Activity: Copy each line of the data below in which the word "Switch" can be found.
::::::
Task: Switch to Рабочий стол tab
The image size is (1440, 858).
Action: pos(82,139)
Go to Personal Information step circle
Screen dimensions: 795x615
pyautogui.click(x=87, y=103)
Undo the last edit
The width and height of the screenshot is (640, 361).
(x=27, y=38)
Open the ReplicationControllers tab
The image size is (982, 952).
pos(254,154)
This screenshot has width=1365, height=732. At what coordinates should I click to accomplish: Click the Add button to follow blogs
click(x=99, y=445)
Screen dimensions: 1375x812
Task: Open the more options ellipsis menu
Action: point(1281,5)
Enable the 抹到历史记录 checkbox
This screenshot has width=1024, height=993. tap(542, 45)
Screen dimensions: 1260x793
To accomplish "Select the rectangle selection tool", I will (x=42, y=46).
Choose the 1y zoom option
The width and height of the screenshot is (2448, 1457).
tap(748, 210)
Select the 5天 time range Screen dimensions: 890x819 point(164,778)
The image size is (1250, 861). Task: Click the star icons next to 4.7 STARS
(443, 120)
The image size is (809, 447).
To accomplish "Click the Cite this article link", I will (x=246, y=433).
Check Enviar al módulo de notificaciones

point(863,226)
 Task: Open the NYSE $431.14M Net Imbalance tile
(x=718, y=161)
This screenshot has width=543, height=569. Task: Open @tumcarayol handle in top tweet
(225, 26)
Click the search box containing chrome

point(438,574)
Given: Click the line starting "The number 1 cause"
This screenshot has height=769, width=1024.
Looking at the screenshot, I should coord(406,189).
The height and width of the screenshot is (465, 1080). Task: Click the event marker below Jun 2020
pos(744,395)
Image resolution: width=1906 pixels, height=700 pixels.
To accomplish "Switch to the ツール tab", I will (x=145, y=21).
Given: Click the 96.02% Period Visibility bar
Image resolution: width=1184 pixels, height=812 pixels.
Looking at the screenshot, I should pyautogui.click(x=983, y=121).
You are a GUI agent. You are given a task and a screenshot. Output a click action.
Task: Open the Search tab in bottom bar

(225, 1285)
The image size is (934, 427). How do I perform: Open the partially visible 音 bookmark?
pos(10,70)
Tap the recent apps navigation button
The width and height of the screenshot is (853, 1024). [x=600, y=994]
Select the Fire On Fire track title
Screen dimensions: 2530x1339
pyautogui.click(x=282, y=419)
::::::
Written answer:
Task: Switch to Рабочий стол tab
To accomplish "Switch to the ツール tab", I will (x=145, y=21).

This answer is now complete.